**Task statement:**
Set down all of the records word for word.

___ Input ___

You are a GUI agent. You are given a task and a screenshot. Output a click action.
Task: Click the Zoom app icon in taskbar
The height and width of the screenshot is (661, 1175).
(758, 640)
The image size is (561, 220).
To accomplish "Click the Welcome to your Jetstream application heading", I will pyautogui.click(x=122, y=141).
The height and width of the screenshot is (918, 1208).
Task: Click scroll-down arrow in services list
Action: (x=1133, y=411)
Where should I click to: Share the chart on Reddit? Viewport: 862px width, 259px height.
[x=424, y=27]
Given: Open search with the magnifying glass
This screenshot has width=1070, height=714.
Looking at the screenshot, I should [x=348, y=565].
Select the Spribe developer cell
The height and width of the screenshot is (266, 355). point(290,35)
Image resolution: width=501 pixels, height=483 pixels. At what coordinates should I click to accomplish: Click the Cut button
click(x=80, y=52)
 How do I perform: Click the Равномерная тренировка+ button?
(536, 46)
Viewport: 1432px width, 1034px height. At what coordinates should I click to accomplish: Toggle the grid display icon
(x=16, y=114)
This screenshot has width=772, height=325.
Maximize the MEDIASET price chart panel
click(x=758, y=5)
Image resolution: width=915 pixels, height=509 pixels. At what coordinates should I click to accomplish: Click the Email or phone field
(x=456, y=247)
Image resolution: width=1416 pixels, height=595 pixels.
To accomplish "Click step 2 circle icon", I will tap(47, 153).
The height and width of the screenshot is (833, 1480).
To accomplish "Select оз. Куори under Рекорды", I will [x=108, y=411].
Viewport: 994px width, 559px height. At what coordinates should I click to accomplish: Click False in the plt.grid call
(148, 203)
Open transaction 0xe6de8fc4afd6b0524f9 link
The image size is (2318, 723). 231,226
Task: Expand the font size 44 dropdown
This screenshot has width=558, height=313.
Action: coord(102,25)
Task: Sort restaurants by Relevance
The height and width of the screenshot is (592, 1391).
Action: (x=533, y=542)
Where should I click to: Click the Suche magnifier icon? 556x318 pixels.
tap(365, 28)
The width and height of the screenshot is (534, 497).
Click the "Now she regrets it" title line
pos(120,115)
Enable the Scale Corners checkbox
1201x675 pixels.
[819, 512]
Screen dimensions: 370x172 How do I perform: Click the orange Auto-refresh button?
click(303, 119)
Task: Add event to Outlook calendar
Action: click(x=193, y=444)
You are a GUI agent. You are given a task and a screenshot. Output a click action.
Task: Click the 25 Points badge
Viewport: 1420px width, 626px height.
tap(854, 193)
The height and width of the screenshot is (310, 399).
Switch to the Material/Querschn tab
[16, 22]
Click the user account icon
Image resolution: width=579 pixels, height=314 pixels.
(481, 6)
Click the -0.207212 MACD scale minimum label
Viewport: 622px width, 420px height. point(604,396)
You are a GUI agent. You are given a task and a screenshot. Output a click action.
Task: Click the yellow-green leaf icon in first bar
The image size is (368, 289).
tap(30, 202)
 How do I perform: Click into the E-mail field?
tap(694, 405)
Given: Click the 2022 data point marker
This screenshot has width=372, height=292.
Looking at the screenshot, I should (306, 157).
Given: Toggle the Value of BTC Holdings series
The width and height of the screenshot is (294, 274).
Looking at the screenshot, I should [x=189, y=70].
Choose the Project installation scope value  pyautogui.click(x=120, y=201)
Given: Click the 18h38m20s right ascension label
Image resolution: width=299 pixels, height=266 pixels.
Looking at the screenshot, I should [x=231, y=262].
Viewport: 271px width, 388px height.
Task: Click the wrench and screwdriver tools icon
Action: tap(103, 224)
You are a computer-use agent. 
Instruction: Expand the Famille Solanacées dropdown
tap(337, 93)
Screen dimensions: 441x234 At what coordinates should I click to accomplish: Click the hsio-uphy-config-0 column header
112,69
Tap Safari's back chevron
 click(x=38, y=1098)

___

**Task result:**
You are a GUI agent. You are given a task and a screenshot. Output a click action.
Task: Click the Zoom app icon in taskbar
The height and width of the screenshot is (661, 1175).
(758, 640)
The image size is (561, 220).
To accomplish "Click the Welcome to your Jetstream application heading", I will pyautogui.click(x=122, y=141).
The height and width of the screenshot is (918, 1208).
Task: Click scroll-down arrow in services list
Action: (x=1133, y=411)
Where should I click to: Share the chart on Reddit? Viewport: 862px width, 259px height.
[x=424, y=27]
Given: Open search with the magnifying glass
This screenshot has width=1070, height=714.
Looking at the screenshot, I should [x=348, y=565].
Select the Spribe developer cell
The height and width of the screenshot is (266, 355). point(290,35)
Image resolution: width=501 pixels, height=483 pixels. At what coordinates should I click to accomplish: Click the Cut button
click(x=80, y=52)
 How do I perform: Click the Равномерная тренировка+ button?
(536, 46)
Viewport: 1432px width, 1034px height. At what coordinates should I click to accomplish: Toggle the grid display icon
(x=16, y=114)
This screenshot has width=772, height=325.
Maximize the MEDIASET price chart panel
click(x=758, y=5)
Image resolution: width=915 pixels, height=509 pixels. At what coordinates should I click to accomplish: Click the Email or phone field
(x=456, y=247)
Image resolution: width=1416 pixels, height=595 pixels.
To accomplish "Click step 2 circle icon", I will tap(47, 153).
The height and width of the screenshot is (833, 1480).
To accomplish "Select оз. Куори under Рекорды", I will [x=108, y=411].
Viewport: 994px width, 559px height. At what coordinates should I click to accomplish: Click False in the plt.grid call
(148, 203)
Open transaction 0xe6de8fc4afd6b0524f9 link
The image size is (2318, 723). 231,226
Task: Expand the font size 44 dropdown
This screenshot has width=558, height=313.
Action: coord(102,25)
Task: Sort restaurants by Relevance
The height and width of the screenshot is (592, 1391).
Action: (x=533, y=542)
Where should I click to: Click the Suche magnifier icon? 556x318 pixels.
tap(365, 28)
The width and height of the screenshot is (534, 497).
Click the "Now she regrets it" title line
pos(120,115)
Enable the Scale Corners checkbox
1201x675 pixels.
[819, 512]
Screen dimensions: 370x172 How do I perform: Click the orange Auto-refresh button?
click(303, 119)
Task: Add event to Outlook calendar
Action: click(x=193, y=444)
You are a GUI agent. You are given a task and a screenshot. Output a click action.
Task: Click the 25 Points badge
Viewport: 1420px width, 626px height.
tap(854, 193)
The height and width of the screenshot is (310, 399).
Switch to the Material/Querschn tab
[16, 22]
Click the user account icon
Image resolution: width=579 pixels, height=314 pixels.
(481, 6)
Click the -0.207212 MACD scale minimum label
Viewport: 622px width, 420px height. point(604,396)
You are a GUI agent. You are given a task and a screenshot. Output a click action.
Task: Click the yellow-green leaf icon in first bar
The image size is (368, 289).
tap(30, 202)
 How do I perform: Click into the E-mail field?
tap(694, 405)
Given: Click the 2022 data point marker
This screenshot has width=372, height=292.
Looking at the screenshot, I should (306, 157).
Given: Toggle the Value of BTC Holdings series
The width and height of the screenshot is (294, 274).
Looking at the screenshot, I should [x=189, y=70].
Choose the Project installation scope value  pyautogui.click(x=120, y=201)
Given: Click the 18h38m20s right ascension label
Image resolution: width=299 pixels, height=266 pixels.
Looking at the screenshot, I should [x=231, y=262].
Viewport: 271px width, 388px height.
Task: Click the wrench and screwdriver tools icon
Action: tap(103, 224)
You are a computer-use agent. 
Instruction: Expand the Famille Solanacées dropdown
tap(337, 93)
Screen dimensions: 441x234 At what coordinates should I click to accomplish: Click the hsio-uphy-config-0 column header
112,69
Tap Safari's back chevron
 click(x=38, y=1098)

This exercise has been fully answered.